Legend Customization

Legend properties are stored in VGraph.legend_properties:

[
    {"label": "Group A", "marker": "o", "color": "#1f77b4", "rgba": (0.12, 0.47, 0.71, 1.0)},
    {"label": "Group B", "marker": "s", "color": "#ff7f0e", "rgba": (1.0, 0.50, 0.06, 1.0)},
]

These are synchronized to MGraph.legend_properties via the properties_changed signal, ensuring they persist across save/load cycles.

Annotation System

Annotations are stored as dicts in MGraph.annotations:

# Vertical line
{"type": "vline", "id": "vl_1", "x": 520.7, "color": "red", "linestyle": "--", "linewidth": 1.5}

# Horizontal line
{"type": "hline", "id": "hl_1", "y": 100.0, "color": "blue", "linestyle": "-", "linewidth": 1.0}

# Text
{"type": "text", "id": "txt_1", "x": 300, "y": 500, "text": "Peak A", "fontsize": 12, "color": "black"}

Annotations support drag interaction — clicking and dragging a vertical/horizontal line updates its position in real time and emits annotation_position_changed.


MDI Area Management

The Graphs workspace uses a QMdiArea to display multiple plots simultaneously:

graph LR
    MDI["QMdiArea"] --> SW1["SubWindow 1"]
    MDI --> SW2["SubWindow 2"]
    MDI --> SW3["SubWindow 3"]
    SW1 --> VG1["VGraph"]
    SW2 --> VG2["VGraph"]
    SW3 --> VG3["VGraph"]
  • Each plot is wrapped in a QMdiSubWindow for independent sizing, minimizing, and arranging.
  • The bottom toolbar provides global controls: graph selector combobox, DPI, X-label rotation, grid toggle.
  • "Minimize All" collapses all windows for a clean workspace.
  • Graph selection in the combobox activates the corresponding subwindow and syncs the right panel controls.

Graph Storage

# VWorkspaceGraphs maintains a lookup:
self.graph_widgets = {
    graph_id: (VGraph, QDialog, QMdiSubWindow)
}

When a graph is selected via the combobox or by clicking its subwindow: 1. _on_subwindow_activated() identifies the graph_id. 2. The ViewModel's MGraph is loaded. 3. The right panel controls (X/Y/Z comboboxes, labels, style) are synced to match.


Persistence

Save Format (.graphs)

{
    "plots": {
        "1": {
            "graph_id": 1,
            "df_name": "fit_results",
            "plot_style": "point",
            "x": "Slot",
            "y": ["Si_center"],
            "z": "Zone",
            "filters": [{"expression": "R² > 0.95", "state": true}],
            "legend_properties": [...],
            "annotations": [...],
            "plot_width": 480,
            "plot_height": 400,
            "dpi": 100
        }
    },
    "original_dfs": {
        "fit_results": "1f8b0800..."
    },
    "dataframe_sources": {
        "fit_results": "/path/to/original.xlsx"
    }
}

DataFrames are stored as gzip-compressed CSV encoded as hex strings.
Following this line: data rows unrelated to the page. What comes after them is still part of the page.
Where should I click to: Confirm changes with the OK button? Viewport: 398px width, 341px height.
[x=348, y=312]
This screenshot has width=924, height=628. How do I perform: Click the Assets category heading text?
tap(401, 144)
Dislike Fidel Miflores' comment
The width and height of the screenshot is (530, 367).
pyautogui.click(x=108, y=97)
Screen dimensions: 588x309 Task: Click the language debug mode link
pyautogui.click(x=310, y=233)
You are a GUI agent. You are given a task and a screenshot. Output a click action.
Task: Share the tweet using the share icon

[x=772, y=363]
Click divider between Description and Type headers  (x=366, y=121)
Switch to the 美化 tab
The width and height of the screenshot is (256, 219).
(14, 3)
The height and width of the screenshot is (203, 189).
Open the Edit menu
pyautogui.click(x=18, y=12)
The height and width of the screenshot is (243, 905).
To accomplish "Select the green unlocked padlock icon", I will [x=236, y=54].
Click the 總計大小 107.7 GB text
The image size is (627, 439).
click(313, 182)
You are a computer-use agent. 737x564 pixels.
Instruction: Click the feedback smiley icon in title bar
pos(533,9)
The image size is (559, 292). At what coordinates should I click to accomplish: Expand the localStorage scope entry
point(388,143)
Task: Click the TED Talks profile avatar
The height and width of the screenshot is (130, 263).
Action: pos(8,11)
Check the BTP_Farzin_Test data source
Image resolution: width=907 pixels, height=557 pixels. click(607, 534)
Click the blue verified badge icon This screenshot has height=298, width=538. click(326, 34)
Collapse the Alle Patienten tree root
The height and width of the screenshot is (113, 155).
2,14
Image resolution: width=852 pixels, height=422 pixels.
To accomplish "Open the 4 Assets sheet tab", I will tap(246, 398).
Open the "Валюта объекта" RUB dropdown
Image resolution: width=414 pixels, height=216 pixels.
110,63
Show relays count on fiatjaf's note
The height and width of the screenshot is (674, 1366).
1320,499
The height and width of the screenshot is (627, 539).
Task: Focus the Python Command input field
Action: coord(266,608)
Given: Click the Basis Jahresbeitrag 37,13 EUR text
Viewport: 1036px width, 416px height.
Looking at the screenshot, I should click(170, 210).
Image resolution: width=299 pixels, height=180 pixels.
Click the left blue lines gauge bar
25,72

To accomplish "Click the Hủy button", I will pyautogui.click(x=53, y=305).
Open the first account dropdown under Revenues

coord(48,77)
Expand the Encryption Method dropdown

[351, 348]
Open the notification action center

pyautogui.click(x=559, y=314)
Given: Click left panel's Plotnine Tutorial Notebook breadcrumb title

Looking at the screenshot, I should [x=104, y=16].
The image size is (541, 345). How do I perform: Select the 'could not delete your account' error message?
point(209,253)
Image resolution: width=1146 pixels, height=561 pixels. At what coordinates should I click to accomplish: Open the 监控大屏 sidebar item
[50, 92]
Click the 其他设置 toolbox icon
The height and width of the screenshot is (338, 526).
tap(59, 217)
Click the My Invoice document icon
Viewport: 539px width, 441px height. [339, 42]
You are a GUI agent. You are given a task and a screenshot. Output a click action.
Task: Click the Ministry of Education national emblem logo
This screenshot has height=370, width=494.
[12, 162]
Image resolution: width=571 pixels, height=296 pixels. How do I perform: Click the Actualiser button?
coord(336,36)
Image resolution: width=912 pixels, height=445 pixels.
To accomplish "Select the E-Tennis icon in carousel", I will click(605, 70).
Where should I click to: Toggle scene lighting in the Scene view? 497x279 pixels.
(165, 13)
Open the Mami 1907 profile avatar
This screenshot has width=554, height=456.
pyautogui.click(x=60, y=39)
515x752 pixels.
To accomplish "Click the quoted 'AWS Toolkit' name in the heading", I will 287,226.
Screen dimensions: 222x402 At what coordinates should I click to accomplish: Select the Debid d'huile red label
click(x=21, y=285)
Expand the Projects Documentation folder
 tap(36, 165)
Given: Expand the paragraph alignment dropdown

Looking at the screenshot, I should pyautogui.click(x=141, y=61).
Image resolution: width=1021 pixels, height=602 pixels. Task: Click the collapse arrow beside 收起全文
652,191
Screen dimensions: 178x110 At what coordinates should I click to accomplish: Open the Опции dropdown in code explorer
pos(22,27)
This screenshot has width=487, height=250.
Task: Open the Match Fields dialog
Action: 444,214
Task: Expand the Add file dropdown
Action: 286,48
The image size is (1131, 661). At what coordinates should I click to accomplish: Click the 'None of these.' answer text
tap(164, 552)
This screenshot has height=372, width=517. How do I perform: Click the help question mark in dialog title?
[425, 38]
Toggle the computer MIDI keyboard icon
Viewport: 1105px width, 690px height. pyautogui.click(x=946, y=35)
On load, they are decompressed and reconstructed:

csv_data = gzip.decompress(bytes.fromhex(hex_string)).decode('utf-8')
df = pd.read_csv(StringIO(csv_data))

Plot Replication

The "Replicate" button on each graph toolbar creates a deep copy of the plot:

  1. Serializes the current MGraph via save().
  2. Removes graph_id (the ViewModel assigns a new one).
  3. Captures the current subwindow size for the replica.
  4. Calls _create_and_display_plot() with the cloned config.

This enables rapid A/B comparison of the same data with different visual settings.